PROBLEM REQUIREMENTS
Nothing in the entries may change when they are transcribed.
[[ DATA PROVIDED open ]]
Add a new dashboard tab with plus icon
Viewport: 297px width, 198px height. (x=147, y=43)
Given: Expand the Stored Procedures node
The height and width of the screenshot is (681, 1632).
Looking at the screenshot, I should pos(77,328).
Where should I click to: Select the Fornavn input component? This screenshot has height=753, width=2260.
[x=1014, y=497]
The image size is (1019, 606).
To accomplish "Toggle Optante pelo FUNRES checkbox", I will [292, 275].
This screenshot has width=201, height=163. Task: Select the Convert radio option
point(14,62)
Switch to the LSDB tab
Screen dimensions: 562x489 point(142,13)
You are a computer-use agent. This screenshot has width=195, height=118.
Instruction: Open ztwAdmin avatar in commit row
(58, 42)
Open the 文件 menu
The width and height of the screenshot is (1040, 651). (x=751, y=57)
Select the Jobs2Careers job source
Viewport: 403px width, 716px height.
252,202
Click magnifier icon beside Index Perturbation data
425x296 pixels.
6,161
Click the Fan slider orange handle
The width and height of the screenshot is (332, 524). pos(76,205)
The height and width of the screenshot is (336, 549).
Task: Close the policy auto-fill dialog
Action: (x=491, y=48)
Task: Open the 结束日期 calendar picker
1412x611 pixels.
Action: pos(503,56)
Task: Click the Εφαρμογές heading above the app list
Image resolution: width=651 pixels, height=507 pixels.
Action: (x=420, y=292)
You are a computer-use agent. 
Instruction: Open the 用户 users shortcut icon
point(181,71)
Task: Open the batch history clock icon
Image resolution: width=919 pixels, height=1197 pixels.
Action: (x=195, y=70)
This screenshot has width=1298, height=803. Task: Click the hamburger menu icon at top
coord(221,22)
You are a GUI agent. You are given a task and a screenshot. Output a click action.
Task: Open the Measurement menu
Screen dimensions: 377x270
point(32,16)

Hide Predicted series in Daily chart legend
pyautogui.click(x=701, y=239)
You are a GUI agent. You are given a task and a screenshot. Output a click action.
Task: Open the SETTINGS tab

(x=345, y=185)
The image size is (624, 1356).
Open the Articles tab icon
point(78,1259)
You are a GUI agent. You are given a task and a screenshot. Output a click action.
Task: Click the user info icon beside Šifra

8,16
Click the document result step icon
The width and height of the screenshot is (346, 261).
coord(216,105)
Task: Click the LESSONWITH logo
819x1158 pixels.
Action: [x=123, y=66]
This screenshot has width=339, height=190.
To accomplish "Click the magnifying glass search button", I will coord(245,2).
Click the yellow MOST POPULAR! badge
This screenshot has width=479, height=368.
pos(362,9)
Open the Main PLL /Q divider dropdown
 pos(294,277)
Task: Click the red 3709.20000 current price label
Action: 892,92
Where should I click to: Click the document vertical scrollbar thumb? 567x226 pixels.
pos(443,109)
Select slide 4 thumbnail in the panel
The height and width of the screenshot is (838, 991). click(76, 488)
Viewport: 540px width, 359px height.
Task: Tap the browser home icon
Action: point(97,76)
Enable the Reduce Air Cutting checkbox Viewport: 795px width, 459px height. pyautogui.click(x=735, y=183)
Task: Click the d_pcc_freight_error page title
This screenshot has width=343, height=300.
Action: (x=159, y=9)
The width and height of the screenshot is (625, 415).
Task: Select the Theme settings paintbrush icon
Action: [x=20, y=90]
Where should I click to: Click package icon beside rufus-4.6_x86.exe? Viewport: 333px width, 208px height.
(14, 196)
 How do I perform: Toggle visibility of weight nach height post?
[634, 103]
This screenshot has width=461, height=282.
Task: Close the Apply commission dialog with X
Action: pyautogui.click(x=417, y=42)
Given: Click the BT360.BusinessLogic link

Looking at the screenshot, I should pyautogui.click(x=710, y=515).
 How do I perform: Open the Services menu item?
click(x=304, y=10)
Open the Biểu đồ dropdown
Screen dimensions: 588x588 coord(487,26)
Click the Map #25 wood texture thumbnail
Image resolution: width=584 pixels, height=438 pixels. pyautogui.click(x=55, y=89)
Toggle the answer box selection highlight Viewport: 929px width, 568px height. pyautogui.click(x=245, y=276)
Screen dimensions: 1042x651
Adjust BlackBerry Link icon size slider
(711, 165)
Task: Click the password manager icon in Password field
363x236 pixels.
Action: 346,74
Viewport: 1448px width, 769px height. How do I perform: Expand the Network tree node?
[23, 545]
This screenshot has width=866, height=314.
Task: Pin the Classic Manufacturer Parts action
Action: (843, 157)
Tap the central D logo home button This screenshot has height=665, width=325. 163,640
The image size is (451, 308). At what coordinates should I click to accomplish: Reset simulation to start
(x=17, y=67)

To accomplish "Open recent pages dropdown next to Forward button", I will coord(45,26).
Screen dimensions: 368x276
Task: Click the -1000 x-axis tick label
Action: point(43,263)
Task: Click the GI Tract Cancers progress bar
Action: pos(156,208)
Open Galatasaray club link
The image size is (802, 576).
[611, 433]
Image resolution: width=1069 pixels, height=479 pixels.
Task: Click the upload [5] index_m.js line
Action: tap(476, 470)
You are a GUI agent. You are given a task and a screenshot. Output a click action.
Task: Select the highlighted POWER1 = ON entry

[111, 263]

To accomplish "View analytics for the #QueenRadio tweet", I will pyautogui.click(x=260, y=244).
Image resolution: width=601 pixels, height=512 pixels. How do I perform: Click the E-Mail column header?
[[ DATA PROVIDED closed ]]
RESPONSE TO THE TASK
Add a new dashboard tab with plus icon
Viewport: 297px width, 198px height. (x=147, y=43)
Given: Expand the Stored Procedures node
The height and width of the screenshot is (681, 1632).
Looking at the screenshot, I should pos(77,328).
Where should I click to: Select the Fornavn input component? This screenshot has height=753, width=2260.
[x=1014, y=497]
The image size is (1019, 606).
To accomplish "Toggle Optante pelo FUNRES checkbox", I will [292, 275].
This screenshot has width=201, height=163. Task: Select the Convert radio option
point(14,62)
Switch to the LSDB tab
Screen dimensions: 562x489 point(142,13)
You are a computer-use agent. This screenshot has width=195, height=118.
Instruction: Open ztwAdmin avatar in commit row
(58, 42)
Open the 文件 menu
The width and height of the screenshot is (1040, 651). (x=751, y=57)
Select the Jobs2Careers job source
Viewport: 403px width, 716px height.
252,202
Click magnifier icon beside Index Perturbation data
425x296 pixels.
6,161
Click the Fan slider orange handle
The width and height of the screenshot is (332, 524). pos(76,205)
The height and width of the screenshot is (336, 549).
Task: Close the policy auto-fill dialog
Action: (x=491, y=48)
Task: Open the 结束日期 calendar picker
1412x611 pixels.
Action: pos(503,56)
Task: Click the Εφαρμογές heading above the app list
Image resolution: width=651 pixels, height=507 pixels.
Action: (x=420, y=292)
You are a computer-use agent. 
Instruction: Open the 用户 users shortcut icon
point(181,71)
Task: Open the batch history clock icon
Image resolution: width=919 pixels, height=1197 pixels.
Action: (x=195, y=70)
This screenshot has width=1298, height=803. Task: Click the hamburger menu icon at top
coord(221,22)
You are a GUI agent. You are given a task and a screenshot. Output a click action.
Task: Open the Measurement menu
Screen dimensions: 377x270
point(32,16)

Hide Predicted series in Daily chart legend
pyautogui.click(x=701, y=239)
You are a GUI agent. You are given a task and a screenshot. Output a click action.
Task: Open the SETTINGS tab

(x=345, y=185)
The image size is (624, 1356).
Open the Articles tab icon
point(78,1259)
You are a GUI agent. You are given a task and a screenshot. Output a click action.
Task: Click the user info icon beside Šifra

8,16
Click the document result step icon
The width and height of the screenshot is (346, 261).
coord(216,105)
Task: Click the LESSONWITH logo
819x1158 pixels.
Action: [x=123, y=66]
This screenshot has width=339, height=190.
To accomplish "Click the magnifying glass search button", I will coord(245,2).
Click the yellow MOST POPULAR! badge
This screenshot has width=479, height=368.
pos(362,9)
Open the Main PLL /Q divider dropdown
 pos(294,277)
Task: Click the red 3709.20000 current price label
Action: 892,92
Where should I click to: Click the document vertical scrollbar thumb? 567x226 pixels.
pos(443,109)
Select slide 4 thumbnail in the panel
The height and width of the screenshot is (838, 991). click(76, 488)
Viewport: 540px width, 359px height.
Task: Tap the browser home icon
Action: point(97,76)
Enable the Reduce Air Cutting checkbox Viewport: 795px width, 459px height. pyautogui.click(x=735, y=183)
Task: Click the d_pcc_freight_error page title
This screenshot has width=343, height=300.
Action: (x=159, y=9)
The width and height of the screenshot is (625, 415).
Task: Select the Theme settings paintbrush icon
Action: [x=20, y=90]
Where should I click to: Click package icon beside rufus-4.6_x86.exe? Viewport: 333px width, 208px height.
(14, 196)
 How do I perform: Toggle visibility of weight nach height post?
[634, 103]
This screenshot has width=461, height=282.
Task: Close the Apply commission dialog with X
Action: pyautogui.click(x=417, y=42)
Given: Click the BT360.BusinessLogic link

Looking at the screenshot, I should pyautogui.click(x=710, y=515).
 How do I perform: Open the Services menu item?
click(x=304, y=10)
Open the Biểu đồ dropdown
Screen dimensions: 588x588 coord(487,26)
Click the Map #25 wood texture thumbnail
Image resolution: width=584 pixels, height=438 pixels. pyautogui.click(x=55, y=89)
Toggle the answer box selection highlight Viewport: 929px width, 568px height. pyautogui.click(x=245, y=276)
Screen dimensions: 1042x651
Adjust BlackBerry Link icon size slider
(711, 165)
Task: Click the password manager icon in Password field
363x236 pixels.
Action: 346,74
Viewport: 1448px width, 769px height. How do I perform: Expand the Network tree node?
[23, 545]
This screenshot has width=866, height=314.
Task: Pin the Classic Manufacturer Parts action
Action: (843, 157)
Tap the central D logo home button This screenshot has height=665, width=325. 163,640
The image size is (451, 308). At what coordinates should I click to accomplish: Reset simulation to start
(x=17, y=67)

To accomplish "Open recent pages dropdown next to Forward button", I will coord(45,26).
Screen dimensions: 368x276
Task: Click the -1000 x-axis tick label
Action: point(43,263)
Task: Click the GI Tract Cancers progress bar
Action: pos(156,208)
Open Galatasaray club link
The image size is (802, 576).
[611, 433]
Image resolution: width=1069 pixels, height=479 pixels.
Task: Click the upload [5] index_m.js line
Action: tap(476, 470)
You are a GUI agent. You are given a task and a screenshot. Output a click action.
Task: Select the highlighted POWER1 = ON entry

[111, 263]

To accomplish "View analytics for the #QueenRadio tweet", I will pyautogui.click(x=260, y=244).
Image resolution: width=601 pixels, height=512 pixels. How do I perform: Click the E-Mail column header?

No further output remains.